Re: [PATCH v2] workqueue: Warn flush attempt using system-wide workqueues

Posted by Tejun Heo 4 years, 4 months ago

On Wed, Feb 23, 2022 at 10:20:47PM +0100, Marek Szyprowski wrote:
> Hi All,
> 
> On 17.02.2022 12:22, Tetsuo Handa wrote:
> > syzbot found a circular locking dependency which is caused by flushing
> > system_long_wq WQ [1]. Tejun Heo commented that it makes no sense at all
> > to call flush_workqueue() on the shared workqueues as the caller has no
> > idea what it's gonna end up waiting for.
> >
> > Although there is flush_scheduled_work() which flushes system_wq WQ with
> > "Think twice before calling this function! It's very easy to get into
> > trouble if you don't take great care." warning message, it will be too
> > difficult to guarantee that all users safely flush system-wide WQs.
> >
> > Therefore, let's change the direction to that developers had better use
> > their own WQs if flushing is inevitable. To give developers time to update
> > their modules, for now just emit a warning message when flush_workqueue()
> > or flush_work() is called on system-wide WQs. We will eventually convert
> > this warning message into WARN_ON() and kill flush_scheduled_work().
> >
> > Link: https://syzkaller.appspot.com/bug?extid=831661966588c802aae9 [1]
> > Signed-off-by: Tetsuo Handa <penguin-kernel@I-love.SAKURA.ne.jp>
> 
> This patch landed in linux next-20220222 as commit 4a6a0ce060e4 
> ("workqueue: Warn flush attempt using system-wide workqueues"). As it 
> might be expected it exposed some calls to flush work. However it also 
> causes boot failure of the Raspberry Pi 3 and 4 boards (kernel compiled 
> from arm64/defconfig). In the log I see one call from the 
> deferred_probe_initcall(), but it isn't critical for the boot process. 
> The deadlock occurs when DRM registers emulated framebuffer on RPi4. 
> RPi3 boots a bit further, to the shell prompt, but then the console is 
> freezed. Reverting this patch on top of linux-next 'fixes' the boot.
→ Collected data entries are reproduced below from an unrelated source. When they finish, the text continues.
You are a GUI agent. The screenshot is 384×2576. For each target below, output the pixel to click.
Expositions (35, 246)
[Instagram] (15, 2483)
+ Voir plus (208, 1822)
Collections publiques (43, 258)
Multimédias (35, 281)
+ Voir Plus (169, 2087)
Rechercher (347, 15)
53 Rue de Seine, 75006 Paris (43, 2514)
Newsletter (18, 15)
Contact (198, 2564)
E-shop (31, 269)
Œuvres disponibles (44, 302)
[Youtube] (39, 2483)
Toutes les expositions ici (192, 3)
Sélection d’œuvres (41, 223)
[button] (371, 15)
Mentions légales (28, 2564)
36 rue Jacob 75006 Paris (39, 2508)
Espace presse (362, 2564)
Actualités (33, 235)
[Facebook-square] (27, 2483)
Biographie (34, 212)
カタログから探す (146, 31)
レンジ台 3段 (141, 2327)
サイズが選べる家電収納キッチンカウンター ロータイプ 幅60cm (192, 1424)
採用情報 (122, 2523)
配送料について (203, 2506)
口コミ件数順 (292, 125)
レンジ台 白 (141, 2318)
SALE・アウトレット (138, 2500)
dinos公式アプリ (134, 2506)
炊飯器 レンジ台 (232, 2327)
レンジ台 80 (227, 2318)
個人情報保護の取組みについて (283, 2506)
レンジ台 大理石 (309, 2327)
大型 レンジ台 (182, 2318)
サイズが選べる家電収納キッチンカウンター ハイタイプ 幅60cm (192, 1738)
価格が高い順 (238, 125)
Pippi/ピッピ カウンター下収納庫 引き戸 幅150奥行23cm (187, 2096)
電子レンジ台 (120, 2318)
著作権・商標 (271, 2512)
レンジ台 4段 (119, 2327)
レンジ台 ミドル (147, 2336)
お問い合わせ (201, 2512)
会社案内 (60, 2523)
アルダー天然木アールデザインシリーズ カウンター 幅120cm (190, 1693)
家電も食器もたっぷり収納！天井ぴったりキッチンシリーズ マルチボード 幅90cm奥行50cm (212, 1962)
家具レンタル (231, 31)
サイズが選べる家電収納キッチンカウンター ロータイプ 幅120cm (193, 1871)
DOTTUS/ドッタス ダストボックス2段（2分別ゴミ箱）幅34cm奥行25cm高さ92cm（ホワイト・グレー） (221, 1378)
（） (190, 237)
Tetsuo, can you please revert the patch? The patch is incorrect in that it's
triggering also on work item flushes, not just workqueue flushes.

Thanks.

-- 
tejun

Re: [PATCH v2] workqueue: Warn flush attempt using system-wide workqueues

Posted by Tetsuo Handa 4 years, 4 months ago

On 2022/02/24 6:35, Tejun Heo wrote:
> Tetsuo, can you please revert the patch? The patch is incorrect in that it's
> triggering also on work item flushes, not just workqueue flushes.

OK. I removed these patches from my tree.